Duas vítimas que denunciaram o pastor Marcos Pereira por abuso sexual relataram ao RJTV desta quarta-feira (8) como funcionava a abordagem do religioso. Em depoimento, elas afirmaram que chegaram a morar na igreja, onde não podiam ler jornais, ver televisão e nem falar em telefones celulares.

“Quando ele pegou na minha mão, eu já fiquei na minha cabeça pensando se ele estava tentando ver se tinha algum espírito em mim, que era o que ele costumava fazer. Eu fiquei orando, ele começou aos poucos, ele foi tocando no meu corpo. Você se sente humilhada, você se sente nada, como se fosse um objeto descartável”, disse uma delas.
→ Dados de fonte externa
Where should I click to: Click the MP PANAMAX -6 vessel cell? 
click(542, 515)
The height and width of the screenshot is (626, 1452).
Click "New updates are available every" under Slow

Para outra vítima, o sistema de clausura favorecia os abusos. “Ele aproveita momentos de fragilidade, que a gente fica ali, entregue mesmo àquela ideologia que eles passam para gente”, disse.

Outros crimes

Marcos Pereira também é investigado por homicídio, associação ao tráfico de drogas e lavagem de dinheiro. Trinta pessoas já prestaram depoimento contra o pastor. Segundo um ex-braço direito do religioso, certa vez, o pastor obrigou o amigo a guardar mochilas com aproximadamente R$ 400 mil em sua casa.